## [What is expected]
The required output is the line that contains "Click the Paid for by Elect Katie Hobbs box" plus every line after it in the listing below, copied exactly as it appears.

## [Extracted data]
++++++++++++++++++++

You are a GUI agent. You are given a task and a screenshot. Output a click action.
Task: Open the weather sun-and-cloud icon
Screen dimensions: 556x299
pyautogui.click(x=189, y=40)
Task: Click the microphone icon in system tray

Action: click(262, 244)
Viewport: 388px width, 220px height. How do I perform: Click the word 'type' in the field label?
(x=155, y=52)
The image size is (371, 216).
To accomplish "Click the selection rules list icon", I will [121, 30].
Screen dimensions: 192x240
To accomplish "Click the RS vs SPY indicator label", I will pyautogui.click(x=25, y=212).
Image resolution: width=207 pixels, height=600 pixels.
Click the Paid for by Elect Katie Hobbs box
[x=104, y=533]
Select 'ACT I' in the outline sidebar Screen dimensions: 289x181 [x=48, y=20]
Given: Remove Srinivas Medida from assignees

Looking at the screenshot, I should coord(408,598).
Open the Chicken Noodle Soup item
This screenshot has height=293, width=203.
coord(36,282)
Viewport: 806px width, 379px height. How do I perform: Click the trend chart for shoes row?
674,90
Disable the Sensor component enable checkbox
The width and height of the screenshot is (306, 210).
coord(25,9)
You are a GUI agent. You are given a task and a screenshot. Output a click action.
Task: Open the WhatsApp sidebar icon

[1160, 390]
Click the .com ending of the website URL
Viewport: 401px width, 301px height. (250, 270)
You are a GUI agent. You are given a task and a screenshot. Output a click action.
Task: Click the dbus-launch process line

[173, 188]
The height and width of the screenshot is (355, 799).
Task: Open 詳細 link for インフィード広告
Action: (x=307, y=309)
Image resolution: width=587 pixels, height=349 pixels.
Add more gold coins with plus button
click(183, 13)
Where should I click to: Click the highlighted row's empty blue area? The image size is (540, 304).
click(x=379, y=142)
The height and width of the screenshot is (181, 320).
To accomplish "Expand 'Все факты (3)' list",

++++++++++++++++++++

## [Answer to this task]
Click the Paid for by Elect Katie Hobbs box
[x=104, y=533]
Select 'ACT I' in the outline sidebar Screen dimensions: 289x181 [x=48, y=20]
Given: Remove Srinivas Medida from assignees

Looking at the screenshot, I should coord(408,598).
Open the Chicken Noodle Soup item
This screenshot has height=293, width=203.
coord(36,282)
Viewport: 806px width, 379px height. How do I perform: Click the trend chart for shoes row?
674,90
Disable the Sensor component enable checkbox
The width and height of the screenshot is (306, 210).
coord(25,9)
You are a GUI agent. You are given a task and a screenshot. Output a click action.
Task: Open the WhatsApp sidebar icon

[1160, 390]
Click the .com ending of the website URL
Viewport: 401px width, 301px height. (250, 270)
You are a GUI agent. You are given a task and a screenshot. Output a click action.
Task: Click the dbus-launch process line

[173, 188]
The height and width of the screenshot is (355, 799).
Task: Open 詳細 link for インフィード広告
Action: (x=307, y=309)
Image resolution: width=587 pixels, height=349 pixels.
Add more gold coins with plus button
click(183, 13)
Where should I click to: Click the highlighted row's empty blue area? The image size is (540, 304).
click(x=379, y=142)
The height and width of the screenshot is (181, 320).
To accomplish "Expand 'Все факты (3)' list",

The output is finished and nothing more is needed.